U.S. Rep. Michael Burgess wants his constituents to properly dispose of any unused or expired medicine to keep loved ones safe.
Failure to keep track of prescription drugs can lead to the misuse of prescription drugs by family, friends and acquaintances, Get Smart About Drugs said. This puts loved ones at risk for drug misuse, drug addiction or a fatal drug overdose.
Parents may keep prescription drugs out of the reach of young children, but once they become teens they know what drugs are in the home and where it is kept. Get Smart About Drugs advises that drugs be put in a place not easily accessed and locked up if possible.
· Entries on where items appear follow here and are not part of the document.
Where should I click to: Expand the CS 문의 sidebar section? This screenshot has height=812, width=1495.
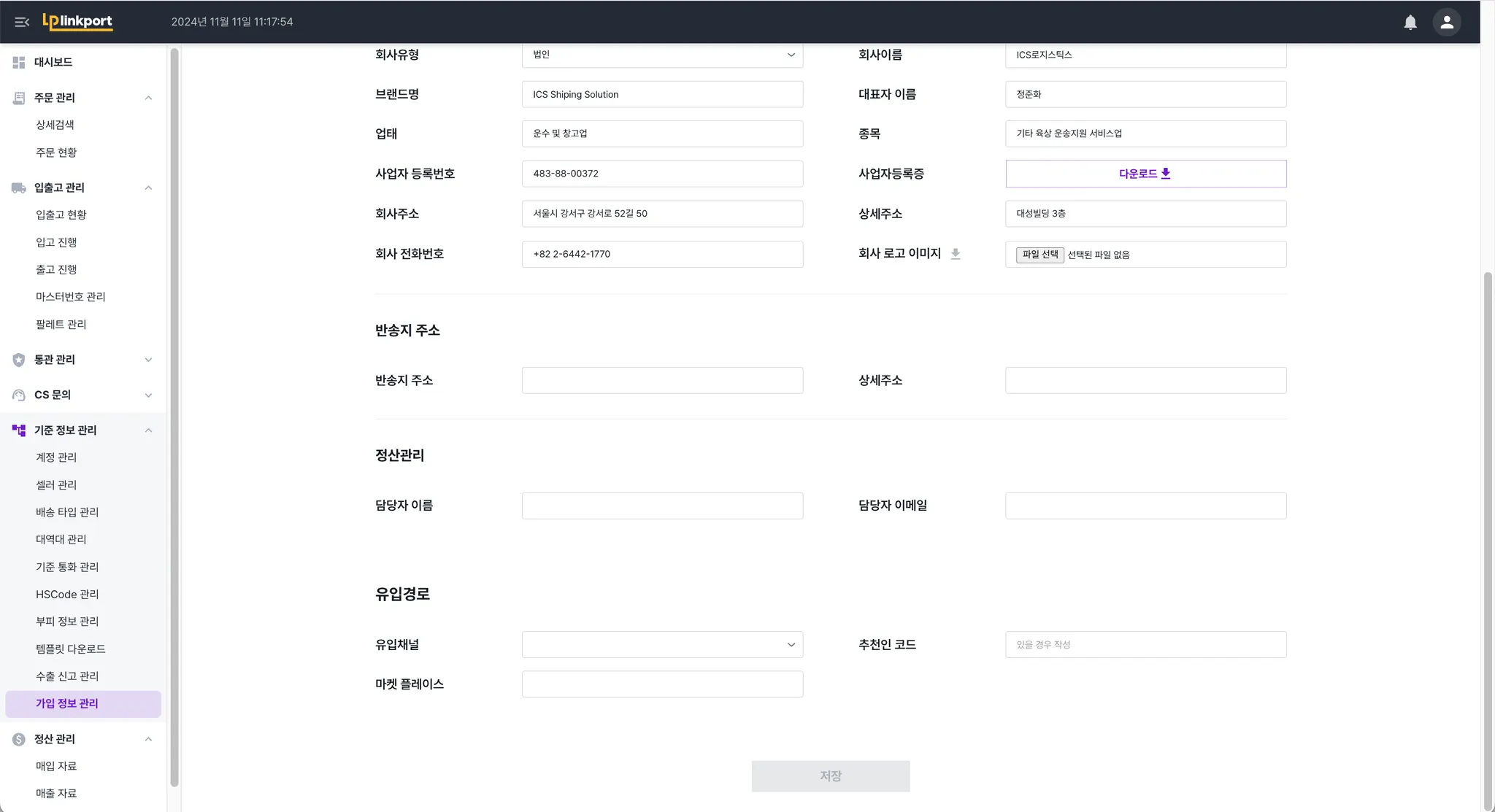(148, 395)
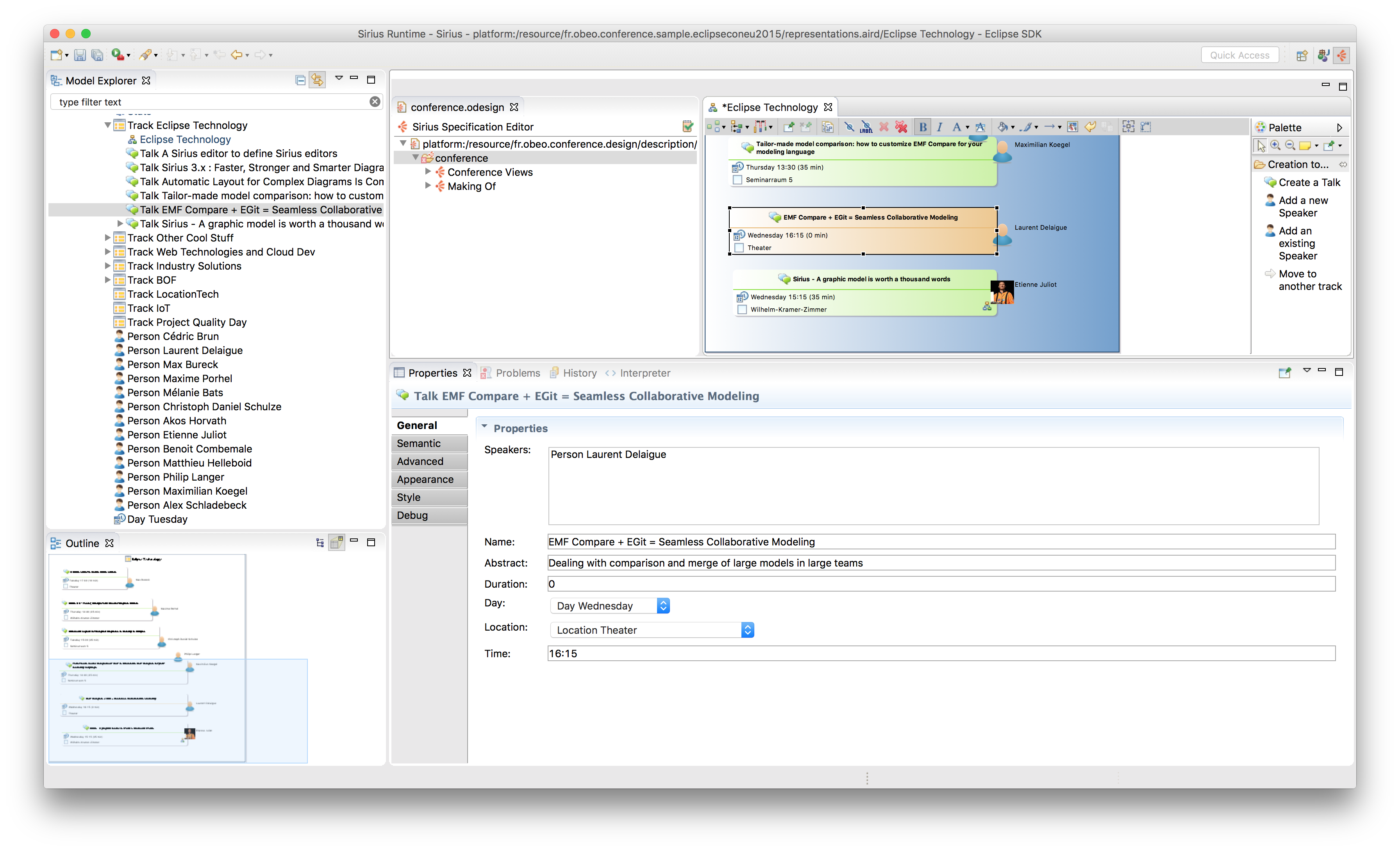This screenshot has height=851, width=1400.
Task: Switch to the Problems tab
Action: pyautogui.click(x=517, y=373)
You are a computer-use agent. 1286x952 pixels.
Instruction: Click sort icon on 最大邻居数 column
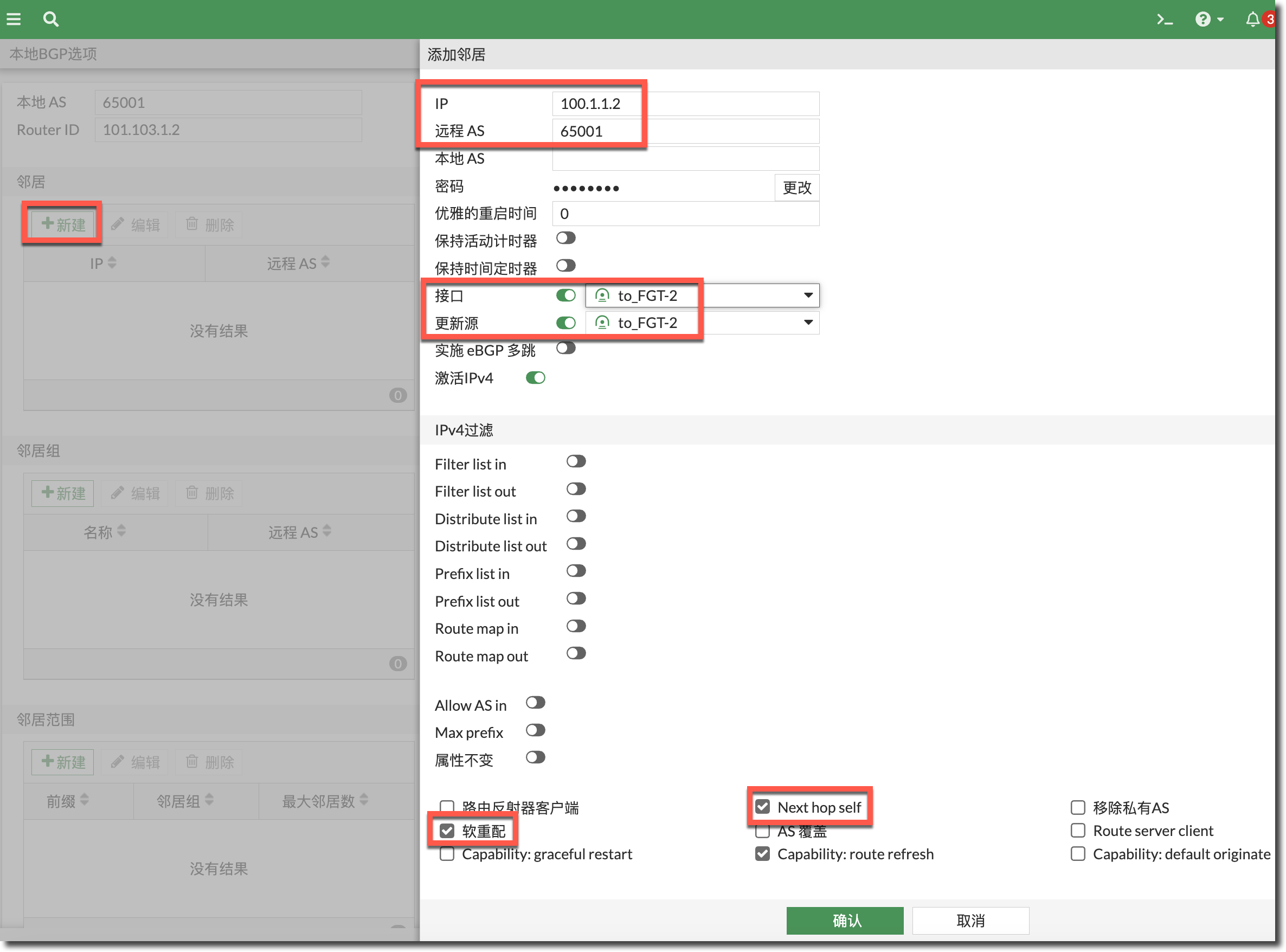tap(364, 800)
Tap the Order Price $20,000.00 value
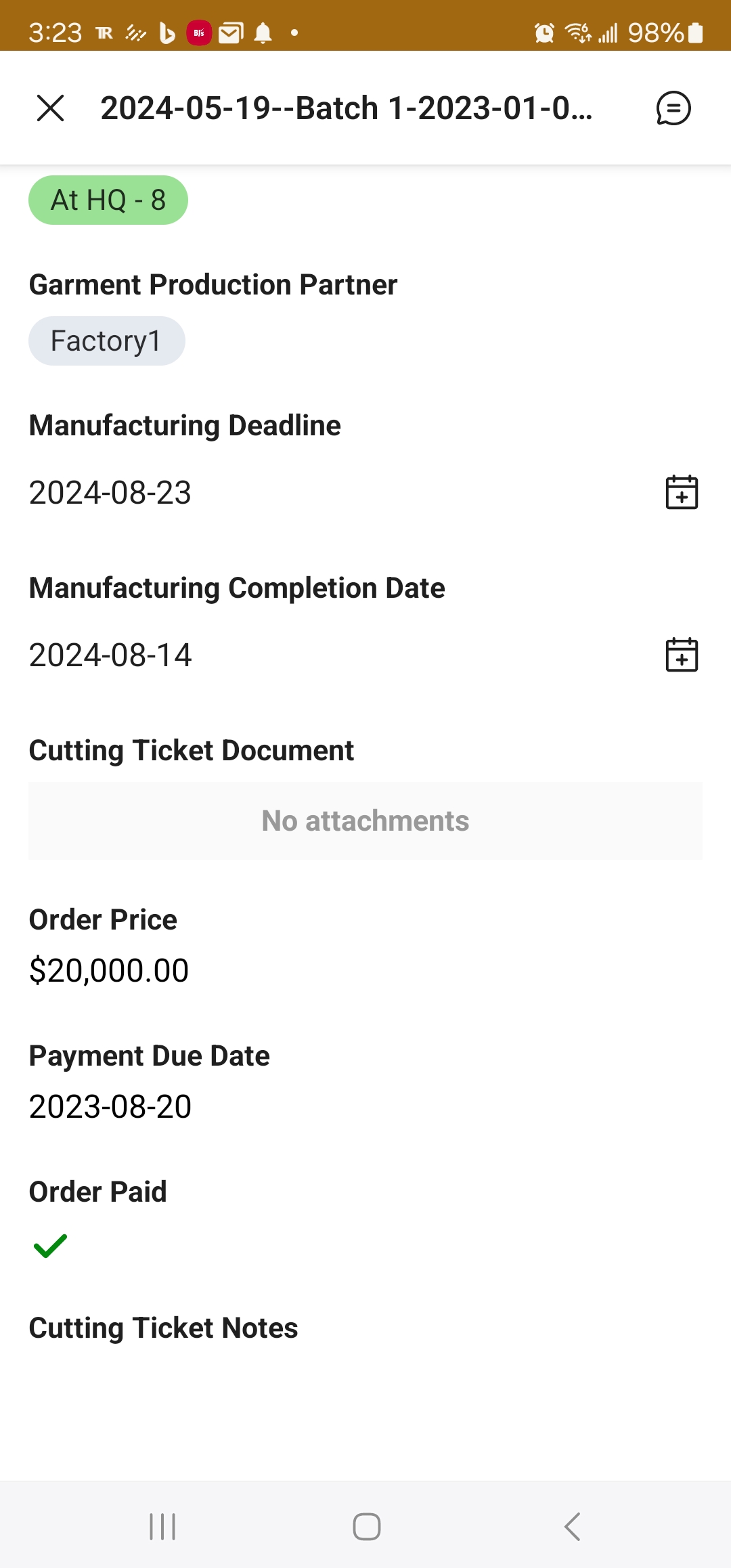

“Keep track of the medicine you have by rethinking where and how you keep your medications in your home. Then safely dispose of any unused medications,” Denton County Public Health tweeted.
Prescription drugs that are especially harmful may have specific directions to flush them down the toilet or sink if a drug take back is not available. Only flush medicines on the Food and Drug Administration’s flush list. Most prescription and over-the-counter drugs not on the flush list can be thrown into household trash, but it should be removed from its original container and mixed with an undesirable substance like coffee grounds, dirt or kitty litter.
“Keep track of your legally prescribed controlled substances – that is, count your pills so you always know how much you should have and so you know when to take action if any go missing,” Get Smart About Drugs said.
The website GetSmartAboutDrugs.gov recommends that people not share and limit access to their medications.
The Food and Drug Administration sponsors an event called National Prescription Drug Take Back Day in which people can properly part with their old medications in a safe and legal manner.
If there are no take back options available near you, the FDA suggests you flush or dispose the medicines in the garbage.